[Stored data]
|---|

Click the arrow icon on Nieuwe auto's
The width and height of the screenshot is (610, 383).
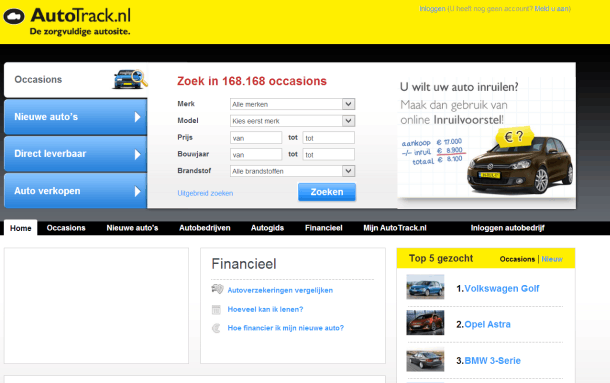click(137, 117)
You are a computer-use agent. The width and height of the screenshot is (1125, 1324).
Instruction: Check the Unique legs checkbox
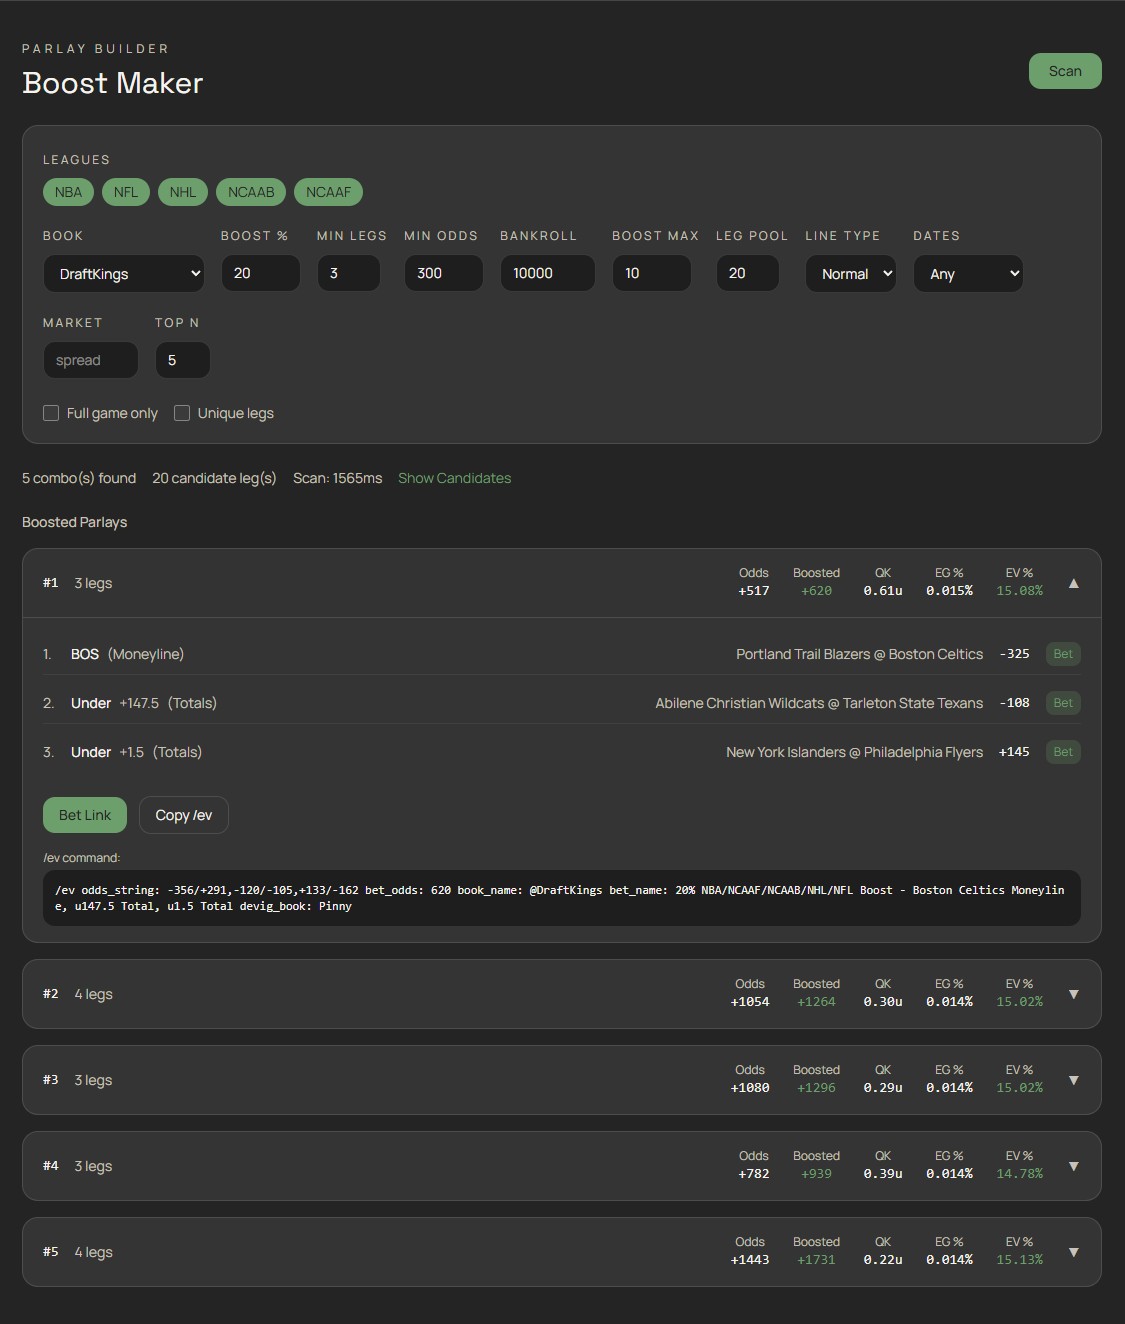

|---|

** What needs to be done **
What is needed is a word-for-word transcription of all the entries, with the pictures dropped.

** Response box **
Click the arrow icon on Nieuwe auto's
The width and height of the screenshot is (610, 383).
click(137, 117)
You are a computer-use agent. The width and height of the screenshot is (1125, 1324).
Instruction: Check the Unique legs checkbox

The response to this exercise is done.